There are different strategies to do so: (1) data-driven: what does the data want to be, (2) alert-driven: what does the machine say; and (3) knowledge driven: adding the context. For the first two, visalizations help to see patterns like heart beats or man-in-the-middle attacks.
Addressing a single attribute is most of the time not sufficient for analyzing attacks. Hence, one needs to look at multivariate event data. Their case study considered a telecom operator that does VoIP, as there is a lot of fraud happening in this area. For example, a user gets hacked and suddenly has to pay for phone calls to obscure countries and numbers, which gets very expensive very quickly. The question was, can be detect malicious phone calls? How does a phone call look like?
They came up with a system containing rules, aggregrations and selections. Each call should have a start and end. For this, they created a rule language to classify data, e.g. when is it a Call (start), or a Bye (end). This way, we can use regular expressions and linear time logic to check rules like “every call is eventually followed by a Bye”. This is all nice, but there are still many variations. Hence, they looked into selection mechanisms to find patterns.

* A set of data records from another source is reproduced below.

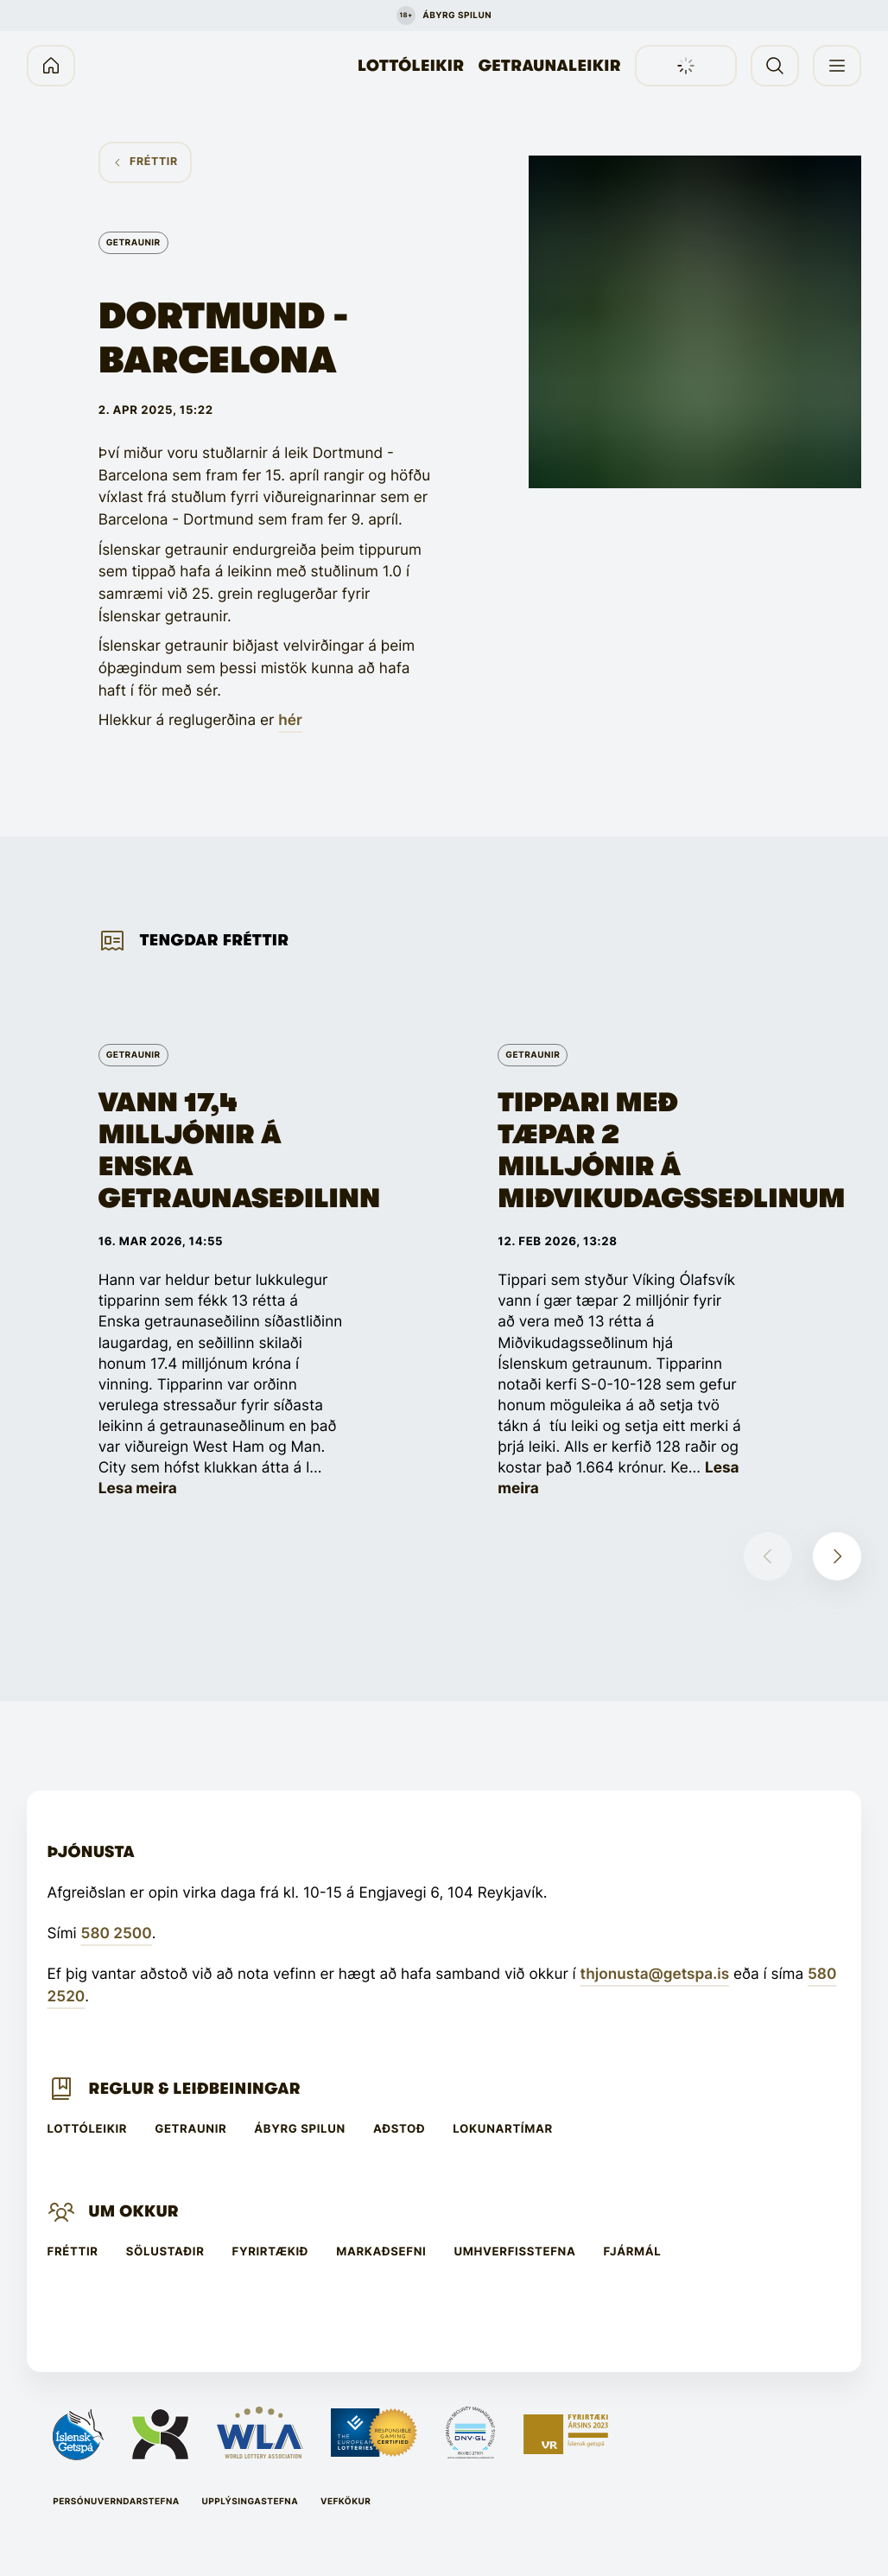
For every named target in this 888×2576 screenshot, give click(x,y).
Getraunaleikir (550, 65)
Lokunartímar (503, 2129)
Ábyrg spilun (300, 2129)
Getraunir (190, 2129)
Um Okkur (134, 2211)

Their tool EventPad implements this idea. First one can look into the different sequences, check each event and create rules, and color all events that satisfy that rule. In fact, one create their own similarity rules that then can be used by classical data mining and machine learning techniques. In this way, one can create rules for wanted behavior, hide these and inspect exceptions. Interesting question: how can we use this to report about the wanted behavior? Can such processes be automated once settled? And, writing regular expressions is not simple, so how can you support users in creating those?